[[ SOURCE INFORMATION, beginning ]]
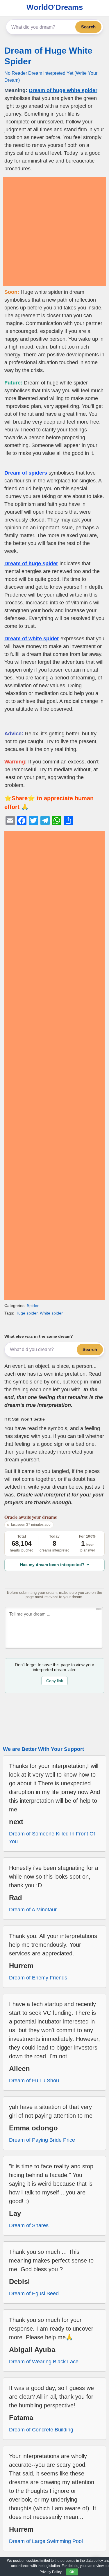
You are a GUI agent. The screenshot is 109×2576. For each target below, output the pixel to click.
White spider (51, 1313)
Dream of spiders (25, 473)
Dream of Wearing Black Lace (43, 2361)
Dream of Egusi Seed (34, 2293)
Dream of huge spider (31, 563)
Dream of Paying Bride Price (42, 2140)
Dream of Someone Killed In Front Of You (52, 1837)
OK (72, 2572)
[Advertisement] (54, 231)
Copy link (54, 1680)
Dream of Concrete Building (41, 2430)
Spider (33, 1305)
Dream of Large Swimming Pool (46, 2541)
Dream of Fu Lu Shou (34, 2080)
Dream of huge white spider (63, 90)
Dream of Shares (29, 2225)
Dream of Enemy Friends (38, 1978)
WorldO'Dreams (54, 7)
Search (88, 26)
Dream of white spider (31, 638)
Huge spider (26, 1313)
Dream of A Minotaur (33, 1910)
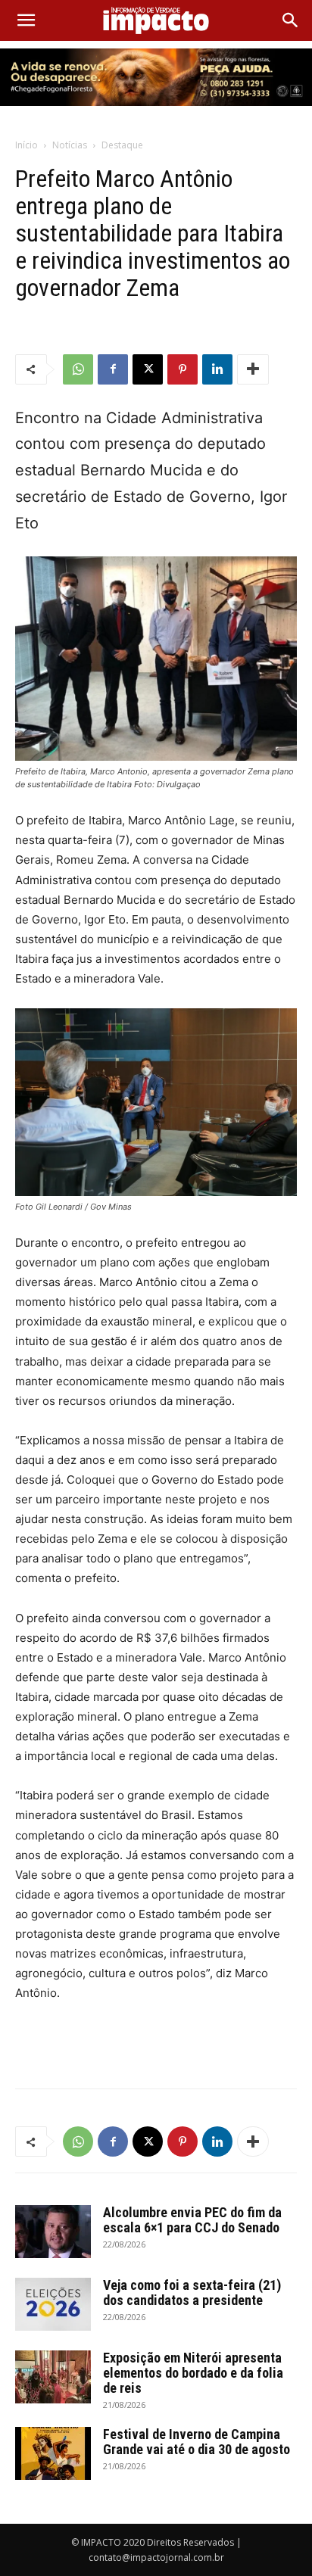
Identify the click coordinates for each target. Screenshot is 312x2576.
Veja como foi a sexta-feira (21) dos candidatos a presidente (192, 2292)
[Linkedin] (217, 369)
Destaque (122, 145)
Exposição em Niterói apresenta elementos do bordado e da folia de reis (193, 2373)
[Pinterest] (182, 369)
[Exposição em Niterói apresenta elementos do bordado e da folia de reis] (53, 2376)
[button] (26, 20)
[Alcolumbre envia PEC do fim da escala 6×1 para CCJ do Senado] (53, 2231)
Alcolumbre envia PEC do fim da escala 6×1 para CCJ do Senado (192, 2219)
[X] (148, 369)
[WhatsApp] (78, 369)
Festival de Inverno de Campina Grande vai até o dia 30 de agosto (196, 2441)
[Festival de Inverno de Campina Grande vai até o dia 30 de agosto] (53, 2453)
[[ SOURCE INFORMATION, end ]]
__EXERCISE BRIEF__. Show the lines of the listing above with "envia".

__TASK RESULT__.
[Alcolumbre envia PEC do fim da escala 6×1 para CCJ do Senado] (53, 2231)
Alcolumbre envia PEC do fim da escala 6×1 para CCJ do Senado (192, 2219)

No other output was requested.